## Text for analysis
The Chair Liberal Bobby Morrissey

Thank you, Ms. Lainé.

We will now go to the first round of questioning.

Madam Ferreri, you have the floor for six minutes.

9:05 a.m.

Conservative

Michelle Ferreri Conservative Peterborough—Kawartha, ON

Thank you, Mr. Chair.

Thank you so much to the witnesses. Good morning, and thank you for being here as we try to navigate the system and do all we can to ensure access to affordable quality child care for all families across Canada.

Sheila—if I can call you Sheila—it's nice to have you here from Peterborough. It's nice to see the representation from Compass. It's a wonderful facility in my riding. I've had the opportunity to visit them. They do incredible work, represent many families and have some phenomenal resources.

Sheila, if I may, can you tell me, right now, how many families are on a wait-list to access care from Compass?

9:05 a.m.

Chief Executive Officer, Compass Early Learning and Care

Sheila Olan-MacLean

We have about 300 in each of our programs.

9:05 a.m.

Conservative

Michelle Ferreri Conservative Peterborough—Kawartha, ON

Three hundred per each.... How many programs do you have? What's the total number on the wait-list?

9:05 a.m.

Chief Executive Officer, Compass Early Learning and Care

Sheila Olan-MacLean

We have 40 different licensed centres, and there are about 300. Some of those may overlap, because some centres are close to each other. However, it's a lot.

9:05 a.m.

Conservative

Michelle Ferreri Conservative Peterborough—Kawartha, ON

Could I get you to table that for the committee, Sheila? It would be very beneficial to see those numbers for the wait-list. That would be great.

I'm curious. Could you tell me whether you feel Bill C-35—this legislation—has improved wait-list times and access to quality child care?

9:05 a.m.

Chief Executive Officer, Compass Early Learning and Care

Sheila Olan-MacLean

I see this as a process. We're at the beginning, and the first part is to make it affordable for families. It's certainly doing that.

## To do
a. Write out the stretch of the committee transcript on child care above from "Madam Ferreri, you" through "families across Canada.", word for word.
b. Answer these questions about the committee transcript on child care above:
(i) How many licensed centres does Sheila Olan-MacLean say Compass has?
(ii) Which bill does Michelle Ferreri ask about?
(iii) Which riding does Michelle Ferreri represent?

## Input data
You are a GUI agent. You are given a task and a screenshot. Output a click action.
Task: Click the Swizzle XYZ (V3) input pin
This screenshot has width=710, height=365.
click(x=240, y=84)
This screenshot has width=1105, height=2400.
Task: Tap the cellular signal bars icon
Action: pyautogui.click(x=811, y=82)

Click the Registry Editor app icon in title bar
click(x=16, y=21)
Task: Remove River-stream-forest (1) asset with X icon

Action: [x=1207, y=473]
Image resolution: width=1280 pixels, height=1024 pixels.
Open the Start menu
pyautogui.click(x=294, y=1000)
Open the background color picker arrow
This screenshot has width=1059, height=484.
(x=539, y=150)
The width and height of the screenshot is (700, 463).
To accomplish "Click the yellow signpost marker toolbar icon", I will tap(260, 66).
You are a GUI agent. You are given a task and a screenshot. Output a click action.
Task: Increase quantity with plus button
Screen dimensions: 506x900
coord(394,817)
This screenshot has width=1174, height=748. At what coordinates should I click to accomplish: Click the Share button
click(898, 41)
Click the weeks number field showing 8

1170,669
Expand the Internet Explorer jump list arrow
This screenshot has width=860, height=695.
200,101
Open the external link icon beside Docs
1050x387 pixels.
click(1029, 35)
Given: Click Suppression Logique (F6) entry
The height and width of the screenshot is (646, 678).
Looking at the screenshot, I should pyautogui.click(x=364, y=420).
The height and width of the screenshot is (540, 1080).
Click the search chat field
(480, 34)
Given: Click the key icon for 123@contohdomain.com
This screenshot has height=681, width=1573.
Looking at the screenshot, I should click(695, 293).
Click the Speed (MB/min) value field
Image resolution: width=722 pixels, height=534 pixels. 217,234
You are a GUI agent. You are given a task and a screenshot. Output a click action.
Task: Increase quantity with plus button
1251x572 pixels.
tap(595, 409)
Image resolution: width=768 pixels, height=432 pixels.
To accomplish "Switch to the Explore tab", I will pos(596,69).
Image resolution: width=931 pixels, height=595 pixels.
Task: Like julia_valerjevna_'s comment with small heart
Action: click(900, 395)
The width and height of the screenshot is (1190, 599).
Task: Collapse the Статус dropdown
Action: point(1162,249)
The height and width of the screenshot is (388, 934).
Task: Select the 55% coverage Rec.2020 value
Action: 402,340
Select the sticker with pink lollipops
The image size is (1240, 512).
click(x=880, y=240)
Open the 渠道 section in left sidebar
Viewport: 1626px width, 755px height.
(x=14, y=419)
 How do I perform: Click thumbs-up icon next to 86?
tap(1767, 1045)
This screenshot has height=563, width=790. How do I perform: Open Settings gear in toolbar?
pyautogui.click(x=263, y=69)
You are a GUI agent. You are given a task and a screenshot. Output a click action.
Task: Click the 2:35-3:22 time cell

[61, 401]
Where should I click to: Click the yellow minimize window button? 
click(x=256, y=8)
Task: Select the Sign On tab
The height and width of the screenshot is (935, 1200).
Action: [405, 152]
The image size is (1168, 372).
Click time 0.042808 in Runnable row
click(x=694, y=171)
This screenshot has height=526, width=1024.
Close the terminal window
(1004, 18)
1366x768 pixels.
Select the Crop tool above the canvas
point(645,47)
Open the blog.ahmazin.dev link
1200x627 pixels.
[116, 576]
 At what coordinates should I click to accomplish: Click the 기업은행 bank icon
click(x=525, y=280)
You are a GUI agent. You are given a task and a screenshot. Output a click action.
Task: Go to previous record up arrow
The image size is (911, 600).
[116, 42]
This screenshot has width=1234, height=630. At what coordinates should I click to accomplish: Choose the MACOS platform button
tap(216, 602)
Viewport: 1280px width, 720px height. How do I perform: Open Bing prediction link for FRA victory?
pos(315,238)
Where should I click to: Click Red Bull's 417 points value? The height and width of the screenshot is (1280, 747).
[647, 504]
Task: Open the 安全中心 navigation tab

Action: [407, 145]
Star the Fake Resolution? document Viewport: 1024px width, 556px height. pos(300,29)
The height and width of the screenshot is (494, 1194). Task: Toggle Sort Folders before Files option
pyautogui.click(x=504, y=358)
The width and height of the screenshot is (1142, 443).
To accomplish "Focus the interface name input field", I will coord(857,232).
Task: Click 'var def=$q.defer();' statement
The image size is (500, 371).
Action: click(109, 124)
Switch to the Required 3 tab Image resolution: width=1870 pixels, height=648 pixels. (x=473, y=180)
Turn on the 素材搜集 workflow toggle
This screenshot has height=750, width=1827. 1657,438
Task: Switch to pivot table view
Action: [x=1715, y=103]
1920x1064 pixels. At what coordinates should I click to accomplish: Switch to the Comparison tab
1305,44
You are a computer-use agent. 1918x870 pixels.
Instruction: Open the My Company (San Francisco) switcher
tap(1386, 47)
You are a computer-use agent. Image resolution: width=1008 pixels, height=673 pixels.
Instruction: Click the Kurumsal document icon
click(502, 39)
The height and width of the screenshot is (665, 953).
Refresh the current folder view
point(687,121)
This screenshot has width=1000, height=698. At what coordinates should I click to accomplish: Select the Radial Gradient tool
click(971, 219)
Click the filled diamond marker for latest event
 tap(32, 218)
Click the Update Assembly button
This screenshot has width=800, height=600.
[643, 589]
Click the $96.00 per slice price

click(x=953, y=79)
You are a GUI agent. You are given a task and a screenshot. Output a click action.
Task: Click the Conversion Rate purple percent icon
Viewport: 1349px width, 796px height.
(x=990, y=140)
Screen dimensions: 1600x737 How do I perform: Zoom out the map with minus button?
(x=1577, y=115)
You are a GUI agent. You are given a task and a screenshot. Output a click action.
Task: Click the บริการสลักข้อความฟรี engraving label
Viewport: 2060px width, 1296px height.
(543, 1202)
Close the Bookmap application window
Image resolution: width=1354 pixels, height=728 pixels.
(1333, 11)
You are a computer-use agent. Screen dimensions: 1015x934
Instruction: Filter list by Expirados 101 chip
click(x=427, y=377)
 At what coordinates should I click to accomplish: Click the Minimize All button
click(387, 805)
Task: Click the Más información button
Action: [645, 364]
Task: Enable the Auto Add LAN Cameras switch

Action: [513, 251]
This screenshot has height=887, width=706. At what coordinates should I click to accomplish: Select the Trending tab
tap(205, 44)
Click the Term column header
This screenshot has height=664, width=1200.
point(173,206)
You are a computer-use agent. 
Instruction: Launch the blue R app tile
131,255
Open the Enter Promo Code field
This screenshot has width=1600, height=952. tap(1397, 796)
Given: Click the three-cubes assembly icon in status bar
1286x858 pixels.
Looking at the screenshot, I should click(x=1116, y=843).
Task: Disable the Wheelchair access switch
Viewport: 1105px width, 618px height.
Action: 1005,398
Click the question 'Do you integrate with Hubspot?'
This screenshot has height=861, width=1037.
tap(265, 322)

## Replies
a.
Madam Ferreri, you have the floor for six minutes.

9:05 a.m.

Conservative

Michelle Ferreri Conservative Peterborough—Kawartha, ON

Thank you, Mr. Chair.

Thank you so much to the witnesses. Good morning, and thank you for being here as we try to navigate the system and do all we can to ensure access to affordable quality child care for all families across Canada.

b.
(i) 40
(ii) Bill C-35
(iii) Peterborough—Kawartha, ON